# [Goal of the exercise]
From the data below, set down word for word the part that opens with the line containing "Describe the element" and closes with the line containing "at that location.", both of those lines included.

(Provided material Opens)

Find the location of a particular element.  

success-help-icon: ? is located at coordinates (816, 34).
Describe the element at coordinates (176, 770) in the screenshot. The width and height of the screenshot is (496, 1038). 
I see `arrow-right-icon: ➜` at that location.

(Provided material Closes)
(Provided material Opens)

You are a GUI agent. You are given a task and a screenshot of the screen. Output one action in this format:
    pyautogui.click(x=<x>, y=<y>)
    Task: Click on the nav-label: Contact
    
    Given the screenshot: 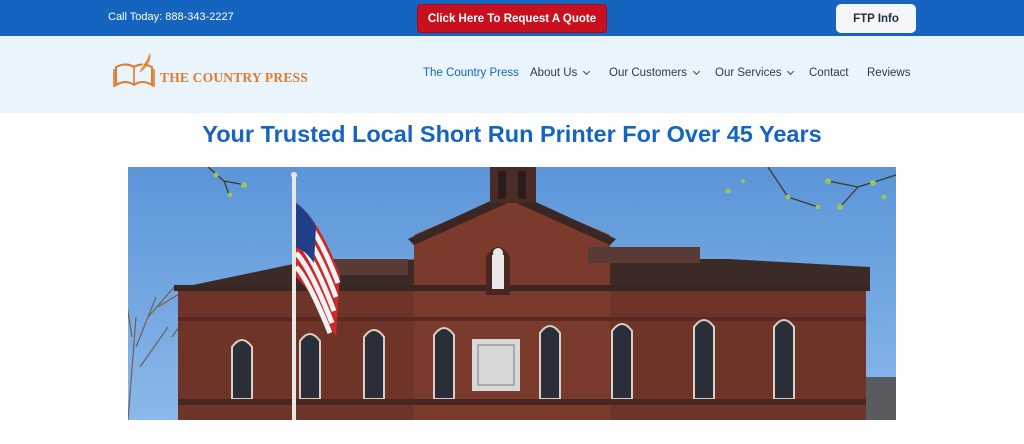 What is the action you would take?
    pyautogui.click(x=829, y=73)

(Provided material Closes)

# [Answer to this exercise]
Describe the element at coordinates (176, 770) in the screenshot. The width and height of the screenshot is (496, 1038). 
I see `arrow-right-icon: ➜` at that location.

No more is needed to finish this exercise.